The Air Charter Safety Foundation (ACSF), which formally launched its Aviation Safety Action Program (ASAP) in the Great Lakes region in August 2012, is working to expand the program next in the Western Pacific, New England and Eastern regions, ACSF President Bryan Burns says.

The program is one of a couple of cornerstone programs that the organization has been developing as it continues to expand its membership and reach new categories of members.

ACSF originally worked with the Minneapolis Flight Standards District Office to launch the ASAP for a couple of operators last year and has slowly grown the program to about a dozen operators within the Great Lakes region. ASAP is a reporting program that allows employees to identify and report safety issues to management and to the FAA for resolution, without fear that the FAA will use reports accepted under the program to take legal enforcement action against them, or that companies will use such information to take disciplinary action.

While more established with large commercial carriers, FAA has said that the Part 135/91K community is a fast-growing segment to adopt the program with close to 20 participants, including the ACSF’s program. The ACSF initiative was established to enable small and medium-sized operations to participate.

ACSF has received interest from numerous operators to participate in other regions throughout the U.S., but the program has grown slowly for a couple of reasons. First, it requires time and resources from FAA, both of which have been in short supply with sequestration and the recent government shutdown. Second, some confusion existed within certain regions about whether the program had headquarters approval, Burns says.

FAA headquarters officials, who have strongly encouraged participation in such programs, are developing guidance endorsing participation in the effort, Burns says. And even with limited resources, agency officials continue to work with ACSF on establishing the ASAP on a wider scale.

ACSF recently signed a memorandum of understanding with the agency in the Western Pacific region to establish the program there. ACSF has also been in negotiations with both the Eastern and New England regions to establish MOUs, and Burns is optimistic that those will be in place soon.

But Burns notes interest in the program is going beyond the fixed-wing Part 135 community. The Helicopter Association International has reached out to ACSF to discuss possibilities for its members, Burns says. Large corporate flight departments have also inquired about it. Burns notes the MOUs with FAA were currently tailored only for the Part 135 community, but he says the ACSF is exploring possibilities to accommodate Part 91 operations.

The expansion would enable ACSF to build up a database of safety reports to track safety trends. “We’re trying to build volume,” he says. “It’s all about the data. It’s what moves safety. The qualitative results the airlines have gotten have helped them with their safety record. We are trying to apply that to business aviation.” Early returns of the ACSF program showed that 86% of the reports are from a single source, which means that the operator might not otherwise have learned about the event.

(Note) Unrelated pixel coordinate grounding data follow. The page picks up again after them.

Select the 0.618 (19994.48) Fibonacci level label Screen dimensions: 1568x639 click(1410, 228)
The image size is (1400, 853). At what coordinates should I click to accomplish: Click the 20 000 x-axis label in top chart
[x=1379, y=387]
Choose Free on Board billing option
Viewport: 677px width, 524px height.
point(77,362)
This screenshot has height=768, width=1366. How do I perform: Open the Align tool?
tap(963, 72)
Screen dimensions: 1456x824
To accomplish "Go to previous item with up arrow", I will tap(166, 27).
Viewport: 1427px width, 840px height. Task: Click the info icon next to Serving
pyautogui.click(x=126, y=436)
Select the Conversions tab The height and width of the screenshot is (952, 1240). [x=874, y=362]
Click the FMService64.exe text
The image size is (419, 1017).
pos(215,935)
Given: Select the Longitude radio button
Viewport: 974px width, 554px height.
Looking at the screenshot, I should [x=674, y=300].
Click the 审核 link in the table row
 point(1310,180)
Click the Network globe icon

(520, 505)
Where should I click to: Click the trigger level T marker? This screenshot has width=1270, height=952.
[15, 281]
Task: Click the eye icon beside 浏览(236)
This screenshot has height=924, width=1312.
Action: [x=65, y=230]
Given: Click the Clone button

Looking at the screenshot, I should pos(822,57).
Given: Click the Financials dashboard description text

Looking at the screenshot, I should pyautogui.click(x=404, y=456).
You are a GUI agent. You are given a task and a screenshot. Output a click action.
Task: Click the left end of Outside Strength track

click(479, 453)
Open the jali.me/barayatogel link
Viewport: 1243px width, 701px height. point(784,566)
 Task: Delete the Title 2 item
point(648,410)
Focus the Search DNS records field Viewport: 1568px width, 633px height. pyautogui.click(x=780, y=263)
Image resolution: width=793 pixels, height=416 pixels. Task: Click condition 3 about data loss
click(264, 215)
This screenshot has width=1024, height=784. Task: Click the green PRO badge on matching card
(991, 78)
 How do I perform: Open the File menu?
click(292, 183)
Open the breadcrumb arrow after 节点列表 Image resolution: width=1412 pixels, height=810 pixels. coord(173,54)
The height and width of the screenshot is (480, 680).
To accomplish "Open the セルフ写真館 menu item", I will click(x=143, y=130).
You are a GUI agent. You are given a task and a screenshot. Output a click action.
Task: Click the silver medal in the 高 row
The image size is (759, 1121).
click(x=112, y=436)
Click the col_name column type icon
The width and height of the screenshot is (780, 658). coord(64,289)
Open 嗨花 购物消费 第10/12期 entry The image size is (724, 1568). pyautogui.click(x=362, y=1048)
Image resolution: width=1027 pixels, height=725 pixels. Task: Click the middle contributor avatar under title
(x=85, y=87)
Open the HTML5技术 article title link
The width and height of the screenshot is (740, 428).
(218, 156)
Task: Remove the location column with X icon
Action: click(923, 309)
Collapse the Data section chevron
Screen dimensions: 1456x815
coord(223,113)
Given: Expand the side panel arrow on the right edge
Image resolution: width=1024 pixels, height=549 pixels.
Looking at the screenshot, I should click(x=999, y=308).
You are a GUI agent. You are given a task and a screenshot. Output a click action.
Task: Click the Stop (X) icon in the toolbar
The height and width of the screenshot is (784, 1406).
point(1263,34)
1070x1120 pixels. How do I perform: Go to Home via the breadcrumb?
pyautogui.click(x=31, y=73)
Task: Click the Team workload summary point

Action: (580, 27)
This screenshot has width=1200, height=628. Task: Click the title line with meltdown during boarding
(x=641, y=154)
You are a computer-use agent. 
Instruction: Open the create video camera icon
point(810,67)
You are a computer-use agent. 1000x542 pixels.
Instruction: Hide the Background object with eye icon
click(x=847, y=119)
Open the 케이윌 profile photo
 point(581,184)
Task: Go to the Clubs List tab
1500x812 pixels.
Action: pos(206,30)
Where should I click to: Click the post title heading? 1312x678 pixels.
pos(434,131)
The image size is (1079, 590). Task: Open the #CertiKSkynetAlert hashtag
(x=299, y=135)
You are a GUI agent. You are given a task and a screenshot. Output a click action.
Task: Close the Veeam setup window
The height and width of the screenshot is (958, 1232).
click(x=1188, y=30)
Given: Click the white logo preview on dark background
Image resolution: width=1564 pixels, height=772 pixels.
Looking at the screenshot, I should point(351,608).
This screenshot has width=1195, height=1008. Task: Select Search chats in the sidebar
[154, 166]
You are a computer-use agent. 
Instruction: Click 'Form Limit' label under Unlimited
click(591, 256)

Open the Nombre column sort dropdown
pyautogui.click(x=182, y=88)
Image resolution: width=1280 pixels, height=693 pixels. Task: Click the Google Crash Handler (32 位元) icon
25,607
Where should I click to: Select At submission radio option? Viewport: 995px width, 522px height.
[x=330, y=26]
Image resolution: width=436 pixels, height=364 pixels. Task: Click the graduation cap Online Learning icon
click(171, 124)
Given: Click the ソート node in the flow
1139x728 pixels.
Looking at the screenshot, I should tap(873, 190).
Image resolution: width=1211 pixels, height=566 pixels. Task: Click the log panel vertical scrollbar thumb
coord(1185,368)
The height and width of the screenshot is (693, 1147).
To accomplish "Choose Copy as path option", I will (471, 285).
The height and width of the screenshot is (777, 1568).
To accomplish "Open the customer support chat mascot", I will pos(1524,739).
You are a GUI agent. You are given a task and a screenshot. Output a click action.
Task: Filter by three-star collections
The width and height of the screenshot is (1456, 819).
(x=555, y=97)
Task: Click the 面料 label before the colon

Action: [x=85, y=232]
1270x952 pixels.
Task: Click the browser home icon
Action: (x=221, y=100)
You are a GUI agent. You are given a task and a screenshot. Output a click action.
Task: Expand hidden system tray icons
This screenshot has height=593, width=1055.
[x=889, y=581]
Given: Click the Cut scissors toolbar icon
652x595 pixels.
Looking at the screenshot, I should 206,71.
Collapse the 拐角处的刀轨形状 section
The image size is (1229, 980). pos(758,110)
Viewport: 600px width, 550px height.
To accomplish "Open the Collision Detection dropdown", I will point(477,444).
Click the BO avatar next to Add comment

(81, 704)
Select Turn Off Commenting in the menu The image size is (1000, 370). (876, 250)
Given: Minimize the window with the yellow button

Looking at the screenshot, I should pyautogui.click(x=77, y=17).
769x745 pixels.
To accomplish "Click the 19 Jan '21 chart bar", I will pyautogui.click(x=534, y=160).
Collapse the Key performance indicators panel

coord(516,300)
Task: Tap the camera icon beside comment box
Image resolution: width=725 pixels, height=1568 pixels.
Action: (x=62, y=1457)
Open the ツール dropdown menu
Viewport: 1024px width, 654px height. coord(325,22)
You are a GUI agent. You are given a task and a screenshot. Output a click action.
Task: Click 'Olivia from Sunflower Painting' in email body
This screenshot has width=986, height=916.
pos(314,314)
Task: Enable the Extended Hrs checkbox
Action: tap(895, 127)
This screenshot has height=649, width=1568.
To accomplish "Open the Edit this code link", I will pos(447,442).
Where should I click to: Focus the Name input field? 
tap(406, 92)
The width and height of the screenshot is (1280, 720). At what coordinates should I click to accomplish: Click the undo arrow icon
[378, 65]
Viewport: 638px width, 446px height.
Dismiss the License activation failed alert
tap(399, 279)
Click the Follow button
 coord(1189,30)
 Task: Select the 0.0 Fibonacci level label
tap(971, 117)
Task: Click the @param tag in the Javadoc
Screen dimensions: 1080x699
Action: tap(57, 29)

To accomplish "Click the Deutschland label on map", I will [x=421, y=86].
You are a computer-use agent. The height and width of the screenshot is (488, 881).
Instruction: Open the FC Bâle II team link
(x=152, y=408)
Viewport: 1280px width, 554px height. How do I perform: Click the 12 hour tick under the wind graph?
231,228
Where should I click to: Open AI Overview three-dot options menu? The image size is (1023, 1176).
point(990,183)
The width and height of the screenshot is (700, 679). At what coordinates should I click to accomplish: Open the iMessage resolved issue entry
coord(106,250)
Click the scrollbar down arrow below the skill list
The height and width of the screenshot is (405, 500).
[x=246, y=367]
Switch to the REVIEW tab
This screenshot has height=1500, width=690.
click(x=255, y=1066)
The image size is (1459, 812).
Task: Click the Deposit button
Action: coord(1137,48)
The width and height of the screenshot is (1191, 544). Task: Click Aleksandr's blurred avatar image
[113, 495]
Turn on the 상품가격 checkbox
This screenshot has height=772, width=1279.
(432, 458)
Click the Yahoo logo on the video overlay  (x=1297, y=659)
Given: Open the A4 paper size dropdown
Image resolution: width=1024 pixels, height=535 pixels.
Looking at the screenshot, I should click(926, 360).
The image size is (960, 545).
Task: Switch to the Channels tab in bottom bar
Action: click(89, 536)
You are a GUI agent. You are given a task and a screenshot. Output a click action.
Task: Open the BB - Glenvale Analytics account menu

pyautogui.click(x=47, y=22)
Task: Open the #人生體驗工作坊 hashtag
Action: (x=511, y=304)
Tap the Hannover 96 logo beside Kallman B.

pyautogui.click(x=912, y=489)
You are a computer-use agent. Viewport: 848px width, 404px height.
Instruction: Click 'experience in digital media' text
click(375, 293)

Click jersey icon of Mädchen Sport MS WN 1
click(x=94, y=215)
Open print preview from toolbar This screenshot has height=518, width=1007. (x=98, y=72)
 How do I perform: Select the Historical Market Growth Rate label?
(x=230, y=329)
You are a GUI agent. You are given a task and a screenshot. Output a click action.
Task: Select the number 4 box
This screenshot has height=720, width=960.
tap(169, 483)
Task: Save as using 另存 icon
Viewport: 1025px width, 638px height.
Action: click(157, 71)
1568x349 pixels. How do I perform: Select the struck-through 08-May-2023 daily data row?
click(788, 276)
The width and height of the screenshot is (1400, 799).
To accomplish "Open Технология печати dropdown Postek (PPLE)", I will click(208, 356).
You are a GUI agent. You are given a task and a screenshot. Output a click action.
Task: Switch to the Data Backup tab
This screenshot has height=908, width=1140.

As it focuses on ASAP, ACSF also continues to work with operators on another of its cornerstone programs, the Industry Audit Standard (IAS). ACSF developed the standard in 2008 at the request of members seeking a comprehensive single audit standard. The standard, among the most stringent of all the business aviation audit standards, has been the subject of some debate, with some questioning the need for a single standard.

But after a review of the standard, ACSF members returned to the conclusion that they supported the standard and the debate has quieted. The IAS registry currently lists 15 operators, six are going through renewal and “several more are in the pipeline,” he says. Burns notes that the bar is high to achieve registry status, and advises companies to take their time as they undertake the process. In the meantime, though, 82 audits have been conducted.

Like the ASAP, the most recent interest in the IAS is coming from corporate flight departments. ACSF last summer met with a number of the largest flight departments to explain the process. Several of those departments had indicated plans to search out operators who have undergone IAS when seeking supplemental lift.

Beyond reaching out to the Helicopter Association International and corporate flight departments. ACSF has also been working more closely with the Flight Safety Foundation, which played an early role in helping to shape ACSF when it was launched in 2007. ACSF and FSF have begun some basic collaborations such as supporting each other’s programs on their websites, Burns notes.

These activities come as membership in the foundation has tripled over the past six years. Membership has reached 106 as the foundation on Nov. 25 announced its newest member, Transplant Transportation Services, Inc. (TTSI). TTSI provides logistics support for organ transplant teams, including working with a network of charter operators.

Burns notes that the foundation continues to capture interest among charter operators, but charter brokers have lately been a driver behind the most recent additions to the memberships.